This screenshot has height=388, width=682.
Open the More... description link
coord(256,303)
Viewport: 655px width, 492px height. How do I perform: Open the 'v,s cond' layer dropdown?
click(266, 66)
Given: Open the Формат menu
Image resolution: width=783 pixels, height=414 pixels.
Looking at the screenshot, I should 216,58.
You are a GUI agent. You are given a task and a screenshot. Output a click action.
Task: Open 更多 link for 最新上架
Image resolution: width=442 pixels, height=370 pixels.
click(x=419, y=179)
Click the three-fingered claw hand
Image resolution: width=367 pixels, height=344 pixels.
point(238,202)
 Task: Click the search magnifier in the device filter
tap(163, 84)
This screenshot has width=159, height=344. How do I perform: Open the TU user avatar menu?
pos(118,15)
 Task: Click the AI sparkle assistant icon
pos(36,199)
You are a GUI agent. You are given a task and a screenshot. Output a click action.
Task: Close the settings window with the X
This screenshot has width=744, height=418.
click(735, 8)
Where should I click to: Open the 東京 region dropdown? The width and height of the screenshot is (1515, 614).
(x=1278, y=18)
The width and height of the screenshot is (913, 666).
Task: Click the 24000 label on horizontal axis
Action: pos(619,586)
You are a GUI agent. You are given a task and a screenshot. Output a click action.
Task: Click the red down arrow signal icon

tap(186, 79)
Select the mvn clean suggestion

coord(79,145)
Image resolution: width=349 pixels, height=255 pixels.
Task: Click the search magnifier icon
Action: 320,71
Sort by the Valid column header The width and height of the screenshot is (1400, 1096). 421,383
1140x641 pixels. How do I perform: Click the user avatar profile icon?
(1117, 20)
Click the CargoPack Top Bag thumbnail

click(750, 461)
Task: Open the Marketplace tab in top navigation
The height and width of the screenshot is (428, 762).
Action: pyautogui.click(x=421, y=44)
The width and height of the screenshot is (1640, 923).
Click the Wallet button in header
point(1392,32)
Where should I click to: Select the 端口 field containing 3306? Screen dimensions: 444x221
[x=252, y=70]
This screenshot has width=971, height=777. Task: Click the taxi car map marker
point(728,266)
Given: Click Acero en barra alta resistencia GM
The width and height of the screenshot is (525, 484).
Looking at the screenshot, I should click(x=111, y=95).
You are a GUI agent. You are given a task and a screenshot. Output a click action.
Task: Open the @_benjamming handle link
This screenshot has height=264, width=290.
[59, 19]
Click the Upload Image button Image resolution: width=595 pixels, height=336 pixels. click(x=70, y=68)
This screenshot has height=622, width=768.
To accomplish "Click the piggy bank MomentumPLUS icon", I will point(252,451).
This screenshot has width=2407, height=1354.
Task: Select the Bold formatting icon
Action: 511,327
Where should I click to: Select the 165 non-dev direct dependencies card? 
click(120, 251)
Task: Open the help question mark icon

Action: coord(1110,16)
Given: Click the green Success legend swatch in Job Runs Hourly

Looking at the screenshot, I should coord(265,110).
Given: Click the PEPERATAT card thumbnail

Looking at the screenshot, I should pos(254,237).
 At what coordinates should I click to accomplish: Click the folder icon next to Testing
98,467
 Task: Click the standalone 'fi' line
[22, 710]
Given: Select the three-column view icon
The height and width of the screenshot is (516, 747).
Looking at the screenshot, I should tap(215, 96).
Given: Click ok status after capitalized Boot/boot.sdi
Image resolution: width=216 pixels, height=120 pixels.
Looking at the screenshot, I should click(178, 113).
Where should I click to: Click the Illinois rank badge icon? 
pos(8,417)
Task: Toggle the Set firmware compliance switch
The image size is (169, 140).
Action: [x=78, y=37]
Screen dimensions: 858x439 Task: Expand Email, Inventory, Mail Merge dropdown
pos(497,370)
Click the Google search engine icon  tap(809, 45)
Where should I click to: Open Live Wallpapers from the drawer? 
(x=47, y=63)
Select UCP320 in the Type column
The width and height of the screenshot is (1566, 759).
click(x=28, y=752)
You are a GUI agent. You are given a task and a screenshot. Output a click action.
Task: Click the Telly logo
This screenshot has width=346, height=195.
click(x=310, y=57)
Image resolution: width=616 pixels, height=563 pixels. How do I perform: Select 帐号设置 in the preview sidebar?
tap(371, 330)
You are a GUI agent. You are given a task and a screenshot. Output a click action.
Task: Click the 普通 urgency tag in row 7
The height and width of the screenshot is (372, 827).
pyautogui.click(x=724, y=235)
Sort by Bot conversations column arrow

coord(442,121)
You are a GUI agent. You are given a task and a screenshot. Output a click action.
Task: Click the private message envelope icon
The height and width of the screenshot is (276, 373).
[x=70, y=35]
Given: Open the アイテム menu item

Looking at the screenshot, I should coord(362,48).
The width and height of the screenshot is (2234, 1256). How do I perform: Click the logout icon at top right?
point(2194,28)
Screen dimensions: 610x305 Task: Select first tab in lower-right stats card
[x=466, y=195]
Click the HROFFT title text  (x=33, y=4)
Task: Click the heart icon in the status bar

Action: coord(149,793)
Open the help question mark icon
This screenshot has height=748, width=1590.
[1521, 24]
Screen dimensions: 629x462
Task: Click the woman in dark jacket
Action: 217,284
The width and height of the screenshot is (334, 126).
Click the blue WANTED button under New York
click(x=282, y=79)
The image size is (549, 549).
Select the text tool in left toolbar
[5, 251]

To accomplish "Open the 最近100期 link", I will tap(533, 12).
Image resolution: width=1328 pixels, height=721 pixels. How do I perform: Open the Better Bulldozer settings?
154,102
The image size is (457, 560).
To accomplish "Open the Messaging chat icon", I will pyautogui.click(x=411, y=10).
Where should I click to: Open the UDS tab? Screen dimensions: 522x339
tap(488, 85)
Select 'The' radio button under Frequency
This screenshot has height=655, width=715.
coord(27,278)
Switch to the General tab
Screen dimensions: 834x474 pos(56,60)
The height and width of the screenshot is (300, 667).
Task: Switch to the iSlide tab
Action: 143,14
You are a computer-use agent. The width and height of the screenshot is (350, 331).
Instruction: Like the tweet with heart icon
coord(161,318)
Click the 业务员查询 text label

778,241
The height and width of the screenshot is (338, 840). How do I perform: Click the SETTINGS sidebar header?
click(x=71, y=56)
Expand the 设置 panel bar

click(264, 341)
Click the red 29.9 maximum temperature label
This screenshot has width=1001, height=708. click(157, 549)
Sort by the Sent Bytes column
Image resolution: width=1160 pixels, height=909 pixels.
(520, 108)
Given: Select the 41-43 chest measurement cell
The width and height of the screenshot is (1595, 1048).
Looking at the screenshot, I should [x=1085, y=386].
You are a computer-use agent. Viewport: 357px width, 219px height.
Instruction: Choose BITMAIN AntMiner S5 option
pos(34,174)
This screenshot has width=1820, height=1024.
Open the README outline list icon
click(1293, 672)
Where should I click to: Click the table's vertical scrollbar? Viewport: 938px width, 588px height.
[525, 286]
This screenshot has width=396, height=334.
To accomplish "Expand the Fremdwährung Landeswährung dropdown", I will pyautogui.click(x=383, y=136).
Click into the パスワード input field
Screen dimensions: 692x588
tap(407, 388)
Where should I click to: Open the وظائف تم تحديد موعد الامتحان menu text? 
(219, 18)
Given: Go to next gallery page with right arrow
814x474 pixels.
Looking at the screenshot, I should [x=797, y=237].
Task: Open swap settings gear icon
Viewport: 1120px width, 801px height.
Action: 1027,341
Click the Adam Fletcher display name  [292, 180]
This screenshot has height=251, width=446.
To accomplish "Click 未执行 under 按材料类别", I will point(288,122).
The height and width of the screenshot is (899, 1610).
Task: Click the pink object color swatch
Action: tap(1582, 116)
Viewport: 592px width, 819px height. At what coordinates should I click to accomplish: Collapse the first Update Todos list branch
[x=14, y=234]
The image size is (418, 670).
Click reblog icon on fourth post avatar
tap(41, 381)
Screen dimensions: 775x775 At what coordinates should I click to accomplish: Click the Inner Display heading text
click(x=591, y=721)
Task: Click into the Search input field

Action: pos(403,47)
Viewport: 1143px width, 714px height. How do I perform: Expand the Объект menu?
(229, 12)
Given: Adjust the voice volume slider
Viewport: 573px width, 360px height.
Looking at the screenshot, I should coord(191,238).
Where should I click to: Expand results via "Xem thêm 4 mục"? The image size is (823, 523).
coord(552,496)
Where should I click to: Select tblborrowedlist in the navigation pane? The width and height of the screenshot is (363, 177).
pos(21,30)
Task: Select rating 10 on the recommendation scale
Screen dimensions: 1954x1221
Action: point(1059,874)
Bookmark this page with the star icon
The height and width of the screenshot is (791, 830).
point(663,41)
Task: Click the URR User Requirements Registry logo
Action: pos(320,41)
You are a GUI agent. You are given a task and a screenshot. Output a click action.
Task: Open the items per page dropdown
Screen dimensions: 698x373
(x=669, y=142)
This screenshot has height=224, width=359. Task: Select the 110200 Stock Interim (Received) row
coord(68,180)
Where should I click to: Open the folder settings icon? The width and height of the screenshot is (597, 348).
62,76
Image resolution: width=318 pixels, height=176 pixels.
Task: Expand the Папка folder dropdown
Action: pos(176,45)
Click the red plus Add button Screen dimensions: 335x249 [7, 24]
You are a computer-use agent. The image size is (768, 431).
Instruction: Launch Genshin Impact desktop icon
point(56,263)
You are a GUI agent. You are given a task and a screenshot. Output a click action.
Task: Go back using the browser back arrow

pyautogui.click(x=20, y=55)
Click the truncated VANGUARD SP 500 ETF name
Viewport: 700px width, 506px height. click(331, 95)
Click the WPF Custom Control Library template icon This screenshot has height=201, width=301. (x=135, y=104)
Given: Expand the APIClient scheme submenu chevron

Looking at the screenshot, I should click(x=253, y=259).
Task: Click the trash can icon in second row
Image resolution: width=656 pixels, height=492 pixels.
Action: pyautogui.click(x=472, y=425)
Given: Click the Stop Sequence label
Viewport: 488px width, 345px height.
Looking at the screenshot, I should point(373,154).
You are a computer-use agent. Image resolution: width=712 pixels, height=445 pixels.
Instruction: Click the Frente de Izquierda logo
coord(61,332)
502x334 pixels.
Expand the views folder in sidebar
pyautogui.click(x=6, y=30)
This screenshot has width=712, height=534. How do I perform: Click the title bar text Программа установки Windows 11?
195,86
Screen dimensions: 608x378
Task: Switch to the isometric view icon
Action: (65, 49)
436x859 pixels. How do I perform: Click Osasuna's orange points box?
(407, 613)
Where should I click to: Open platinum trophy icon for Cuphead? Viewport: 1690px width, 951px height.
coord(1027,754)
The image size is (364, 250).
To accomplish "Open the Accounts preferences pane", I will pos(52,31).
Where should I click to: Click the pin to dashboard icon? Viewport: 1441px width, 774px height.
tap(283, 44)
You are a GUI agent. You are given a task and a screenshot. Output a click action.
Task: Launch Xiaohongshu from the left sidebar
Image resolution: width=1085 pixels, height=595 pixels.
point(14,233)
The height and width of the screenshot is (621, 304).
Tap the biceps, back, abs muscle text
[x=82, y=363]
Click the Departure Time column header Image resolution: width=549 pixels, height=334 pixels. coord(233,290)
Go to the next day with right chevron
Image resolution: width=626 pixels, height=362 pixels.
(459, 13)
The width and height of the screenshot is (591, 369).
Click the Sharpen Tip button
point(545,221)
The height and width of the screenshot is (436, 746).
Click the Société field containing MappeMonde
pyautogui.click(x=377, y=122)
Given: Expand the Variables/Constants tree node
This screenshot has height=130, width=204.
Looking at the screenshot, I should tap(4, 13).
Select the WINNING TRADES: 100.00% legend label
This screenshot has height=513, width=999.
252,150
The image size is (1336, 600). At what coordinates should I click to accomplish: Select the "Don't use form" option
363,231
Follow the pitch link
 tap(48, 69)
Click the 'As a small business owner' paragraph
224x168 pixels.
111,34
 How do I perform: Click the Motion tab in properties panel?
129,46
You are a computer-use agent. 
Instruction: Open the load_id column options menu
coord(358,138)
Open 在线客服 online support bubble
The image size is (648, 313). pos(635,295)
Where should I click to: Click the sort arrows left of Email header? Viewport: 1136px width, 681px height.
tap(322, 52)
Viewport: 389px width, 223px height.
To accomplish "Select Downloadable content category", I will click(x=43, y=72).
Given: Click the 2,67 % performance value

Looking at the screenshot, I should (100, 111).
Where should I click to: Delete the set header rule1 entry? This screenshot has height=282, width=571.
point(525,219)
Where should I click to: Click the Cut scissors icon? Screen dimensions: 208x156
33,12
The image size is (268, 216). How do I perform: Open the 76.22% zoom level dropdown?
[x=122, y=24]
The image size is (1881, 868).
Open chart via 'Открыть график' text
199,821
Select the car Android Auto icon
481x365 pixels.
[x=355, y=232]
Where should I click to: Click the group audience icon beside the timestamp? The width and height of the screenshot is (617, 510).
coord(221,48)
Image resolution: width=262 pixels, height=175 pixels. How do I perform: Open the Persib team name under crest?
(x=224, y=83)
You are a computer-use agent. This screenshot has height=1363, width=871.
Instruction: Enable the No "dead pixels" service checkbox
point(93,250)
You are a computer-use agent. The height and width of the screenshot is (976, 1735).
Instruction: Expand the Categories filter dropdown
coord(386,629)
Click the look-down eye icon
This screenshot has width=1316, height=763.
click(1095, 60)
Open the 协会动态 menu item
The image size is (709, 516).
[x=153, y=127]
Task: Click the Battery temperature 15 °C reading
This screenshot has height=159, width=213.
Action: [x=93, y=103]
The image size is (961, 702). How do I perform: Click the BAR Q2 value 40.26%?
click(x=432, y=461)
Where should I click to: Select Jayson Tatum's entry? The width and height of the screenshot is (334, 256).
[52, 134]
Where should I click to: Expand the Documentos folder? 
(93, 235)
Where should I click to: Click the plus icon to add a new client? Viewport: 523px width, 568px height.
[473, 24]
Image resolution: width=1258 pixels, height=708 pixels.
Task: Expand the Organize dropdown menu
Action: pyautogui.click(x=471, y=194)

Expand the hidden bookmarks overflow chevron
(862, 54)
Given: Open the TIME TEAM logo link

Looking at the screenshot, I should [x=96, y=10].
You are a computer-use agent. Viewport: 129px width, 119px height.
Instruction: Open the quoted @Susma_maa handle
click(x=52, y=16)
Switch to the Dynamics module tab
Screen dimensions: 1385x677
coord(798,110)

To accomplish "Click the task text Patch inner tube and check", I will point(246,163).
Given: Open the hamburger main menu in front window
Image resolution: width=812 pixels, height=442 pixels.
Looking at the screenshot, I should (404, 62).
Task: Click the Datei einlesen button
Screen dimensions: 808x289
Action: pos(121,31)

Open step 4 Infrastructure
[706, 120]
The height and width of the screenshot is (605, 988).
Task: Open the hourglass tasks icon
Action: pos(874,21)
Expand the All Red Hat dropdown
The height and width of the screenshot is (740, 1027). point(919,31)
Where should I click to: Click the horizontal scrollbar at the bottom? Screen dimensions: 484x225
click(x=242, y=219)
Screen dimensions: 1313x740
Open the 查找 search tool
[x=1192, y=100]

----------------

_Task description_. Could you output, without any changes, the part of the data above that opens with the line containing "You are a computer-use agent. The width" and closes with the line containing "pos(34,174)"?

_Task response_.
You are a computer-use agent. The width and height of the screenshot is (350, 331).
Instruction: Like the tweet with heart icon
coord(161,318)
Click the 业务员查询 text label

778,241
The height and width of the screenshot is (338, 840). How do I perform: Click the SETTINGS sidebar header?
click(x=71, y=56)
Expand the 设置 panel bar

click(264, 341)
Click the red 29.9 maximum temperature label
This screenshot has width=1001, height=708. click(157, 549)
Sort by the Sent Bytes column
Image resolution: width=1160 pixels, height=909 pixels.
(520, 108)
Given: Select the 41-43 chest measurement cell
The width and height of the screenshot is (1595, 1048).
Looking at the screenshot, I should [x=1085, y=386].
You are a computer-use agent. Viewport: 357px width, 219px height.
Instruction: Choose BITMAIN AntMiner S5 option
pos(34,174)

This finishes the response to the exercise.